Architecture

The SELinux pseudo-filesystem includes a file access which is used to obtain policy decisions from the kernel. The libselinux routine security_compute_av encapsulates this functionality. However, this routine has the overhead of a kernel trap on each call.

The userspace AVC is essentially a cache built on top of security_compute_av. It provides a cleaner interface to the caller, including:

After initialization, a userspace program passes security contexts to avc_context_to_sid to obtain SIDs. SIDs are reference-counted; in addition to avc_context_to_sid, which increments the reference count, the functions sidget and sidput increment and decrement the count, respectively. The function avc_sid_to_context returns a copy of the context corresponding to a given SID.

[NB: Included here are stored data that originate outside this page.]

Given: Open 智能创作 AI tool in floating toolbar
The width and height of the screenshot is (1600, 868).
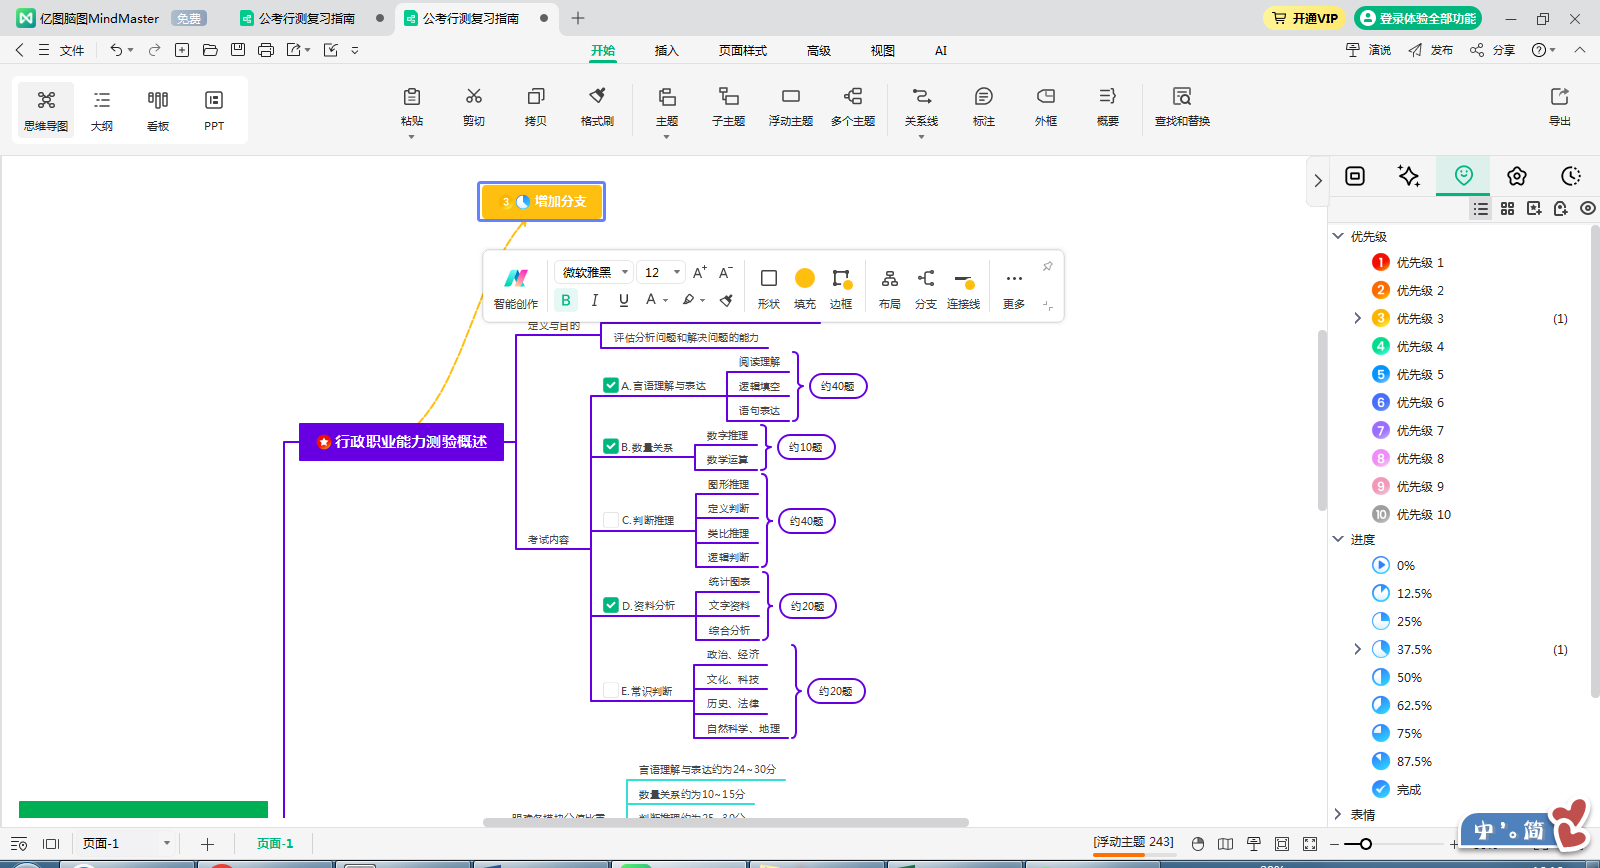Looking at the screenshot, I should pyautogui.click(x=515, y=286).
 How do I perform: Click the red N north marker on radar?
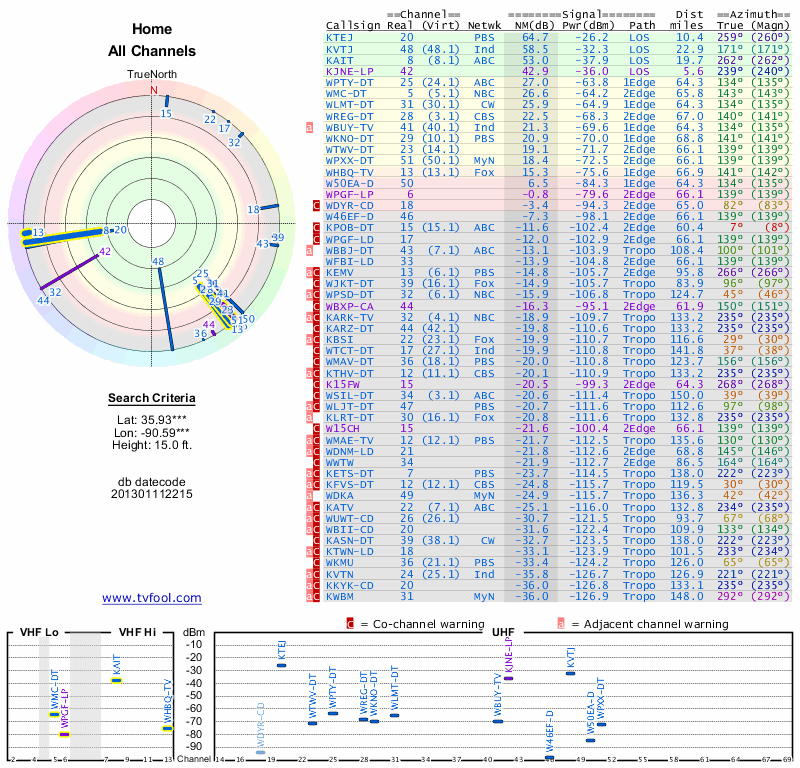point(154,90)
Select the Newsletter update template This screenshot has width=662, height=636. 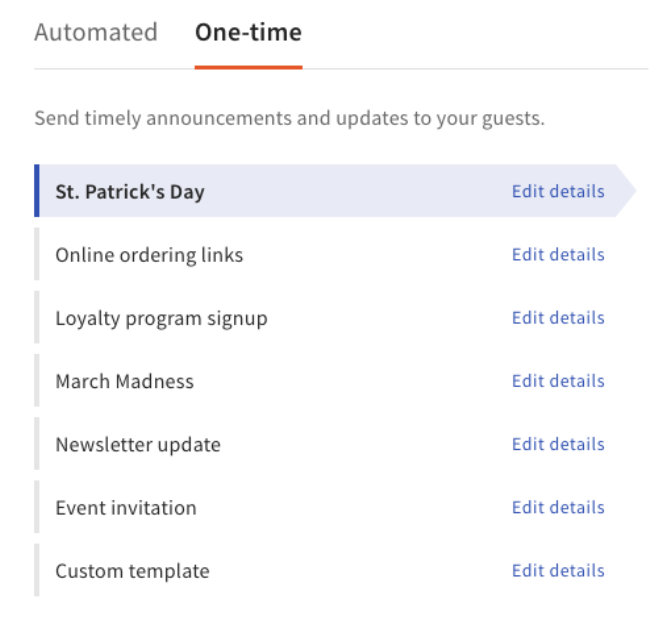138,444
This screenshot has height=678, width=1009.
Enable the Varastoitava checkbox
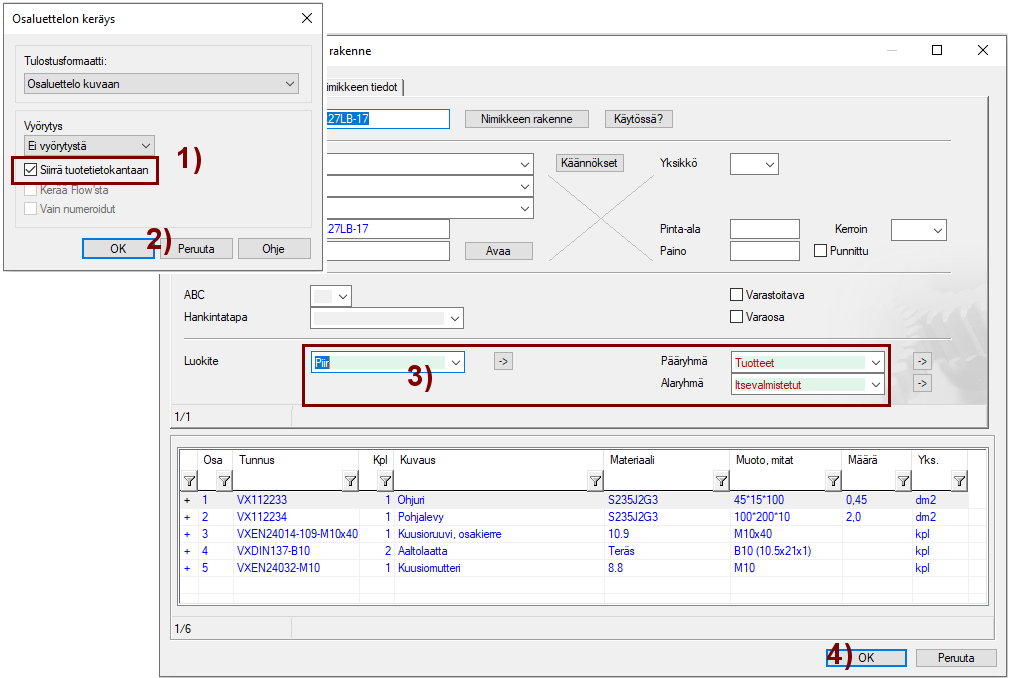(737, 295)
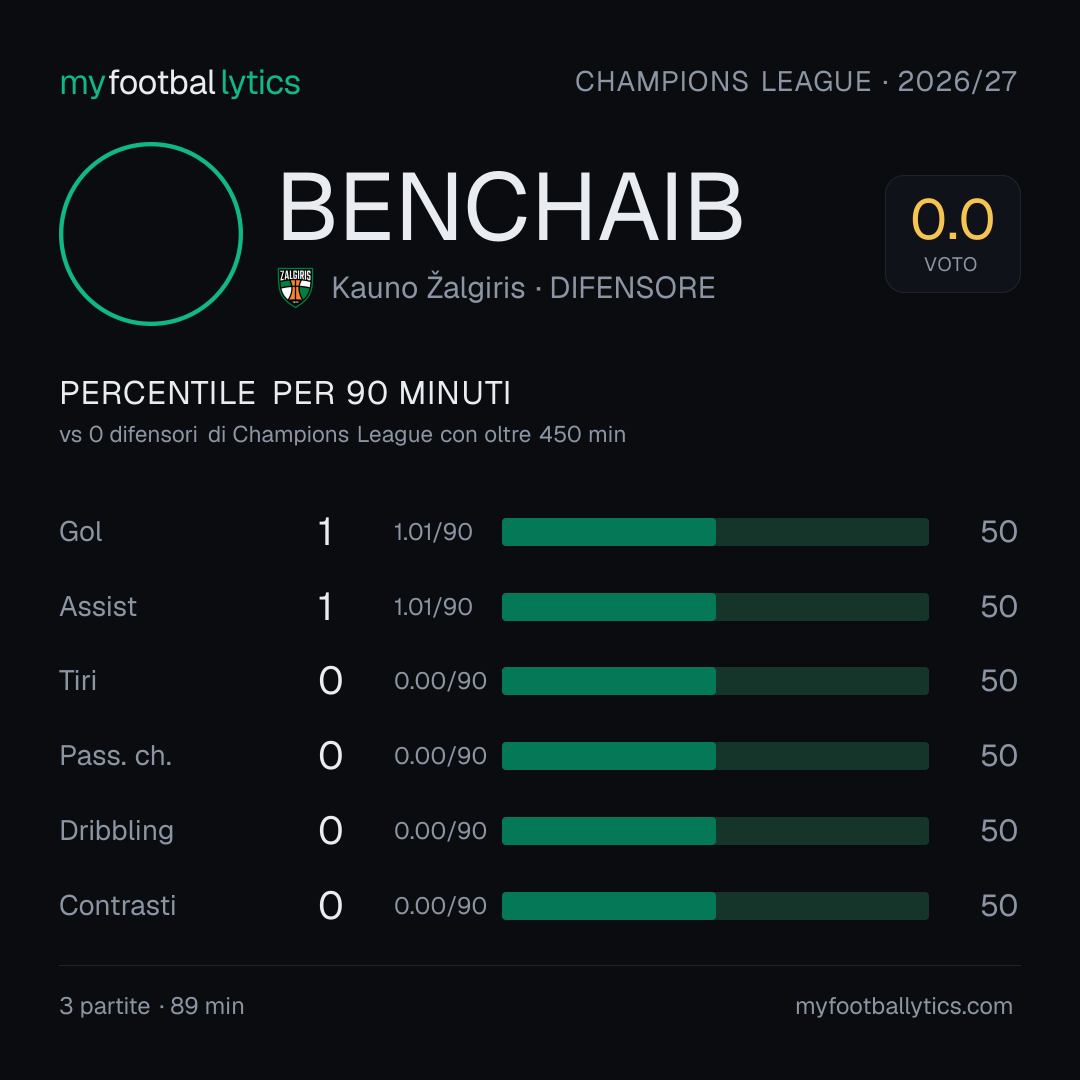Click the myfootballytics logo
The width and height of the screenshot is (1080, 1080).
180,83
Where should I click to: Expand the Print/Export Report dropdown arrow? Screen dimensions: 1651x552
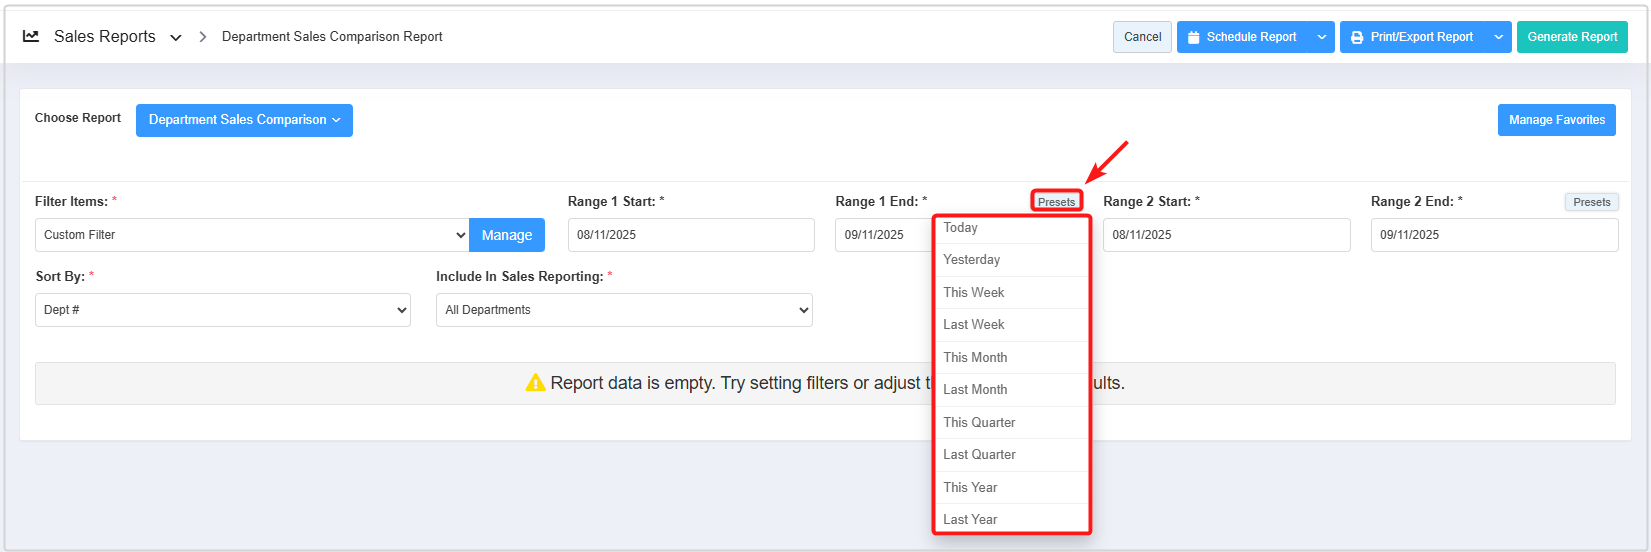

Policy decisions are determined using avc_has_perm, which takes subject and object SIDs, the object class, and the requested access permissions. The return value of avc_has_perm is zero on grant, nonzero (with errno set) otherwise. The function also takes a cache entry reference that speeds cache lookups on repeated queries, and a pointer to supplementary audit data associated with the security class. avc_has_perm makes a call to avc_audit; use avc_has_perm_noaudit if you wish to separate these two actions.

avc_audit prints the familiar avc "denied" messages on a policy denial. The default is to print them on standard error. However, userspace programs can provide a printf-style callback to handle the messages themselves — via syslog, for example. Userspace programs can also provide a callback to interpret the extra auditing data passed to avc_has_perm and avc_audit. This can make the audit messages easier to track and interpret.

Starting with version 2.6.4, the Linux kernel supports netlink notification of policy and enforcing-mode changes. The userspace AVC listens for these notifications and takes the appropriate action (e.g. cache flush) automatically. In the default, single-threaded mode, the userspace AVC must check the netlink socket during each call to avc_has_perm*. Performance-critical programs can provide threading and locking callbacks to the userspace AVC which will be used to start a dedicated thread to wait on the socket. The example code below shows how to set up the threading callbacks using the pthread library.

The userspace AVC provides three functions for obtaining statistics. The first two, avc_av_stats and avc_sid_stats, produce audit messages that indicate the status of the hash tables storing access vectors and SID's, respectively. The messages contain the number of entries, number of hash buckets used, and longest chain of entries in a single bucket. The third statistics function, avc_cache_stats, populates an avc_cache_stats structure whose fields describe access vector cache activity (number of lookups performed, hit rate, etc.)